ABOUT THIS EXERCISE = From the entries below, copy every line holding the word "will".
───── SUPPLIED DATA
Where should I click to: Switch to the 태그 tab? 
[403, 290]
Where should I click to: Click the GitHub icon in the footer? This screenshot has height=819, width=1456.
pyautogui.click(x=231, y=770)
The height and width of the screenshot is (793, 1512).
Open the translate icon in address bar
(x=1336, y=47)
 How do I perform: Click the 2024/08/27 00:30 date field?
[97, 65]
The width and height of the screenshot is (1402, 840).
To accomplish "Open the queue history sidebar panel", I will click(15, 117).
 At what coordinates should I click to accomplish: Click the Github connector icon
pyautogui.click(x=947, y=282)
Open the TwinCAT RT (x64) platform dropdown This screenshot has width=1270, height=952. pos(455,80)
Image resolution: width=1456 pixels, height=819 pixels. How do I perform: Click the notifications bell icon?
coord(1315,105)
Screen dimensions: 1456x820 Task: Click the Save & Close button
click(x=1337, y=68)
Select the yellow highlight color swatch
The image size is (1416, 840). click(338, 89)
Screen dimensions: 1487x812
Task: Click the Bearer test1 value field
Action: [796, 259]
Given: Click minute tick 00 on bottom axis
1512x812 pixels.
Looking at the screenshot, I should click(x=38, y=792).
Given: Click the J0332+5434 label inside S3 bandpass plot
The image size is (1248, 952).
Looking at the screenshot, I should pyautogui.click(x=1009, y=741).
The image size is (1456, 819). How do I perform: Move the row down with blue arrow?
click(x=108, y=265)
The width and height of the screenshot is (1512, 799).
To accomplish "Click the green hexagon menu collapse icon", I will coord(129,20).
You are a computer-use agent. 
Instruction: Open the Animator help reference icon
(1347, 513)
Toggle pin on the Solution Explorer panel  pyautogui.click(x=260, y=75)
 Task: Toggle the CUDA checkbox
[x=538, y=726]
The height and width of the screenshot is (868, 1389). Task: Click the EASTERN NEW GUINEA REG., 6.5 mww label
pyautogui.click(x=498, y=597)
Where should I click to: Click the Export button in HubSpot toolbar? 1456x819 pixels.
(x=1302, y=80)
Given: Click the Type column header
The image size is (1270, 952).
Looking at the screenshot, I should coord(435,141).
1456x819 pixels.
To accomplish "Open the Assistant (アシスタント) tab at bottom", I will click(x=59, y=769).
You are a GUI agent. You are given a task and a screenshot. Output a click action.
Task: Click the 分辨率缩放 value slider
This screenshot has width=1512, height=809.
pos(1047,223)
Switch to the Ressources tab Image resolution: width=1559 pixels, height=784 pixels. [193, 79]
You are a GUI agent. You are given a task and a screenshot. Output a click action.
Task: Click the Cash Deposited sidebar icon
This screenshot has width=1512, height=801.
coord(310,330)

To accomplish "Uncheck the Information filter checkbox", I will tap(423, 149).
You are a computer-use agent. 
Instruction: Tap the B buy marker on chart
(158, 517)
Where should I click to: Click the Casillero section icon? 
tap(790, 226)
──────────
EXERCISE RESULT =
To accomplish "Open the queue history sidebar panel", I will click(15, 117).
To accomplish "Click the green hexagon menu collapse icon", I will coord(129,20).
To accomplish "Open the Assistant (アシスタント) tab at bottom", I will click(x=59, y=769).
To accomplish "Uncheck the Information filter checkbox", I will tap(423, 149).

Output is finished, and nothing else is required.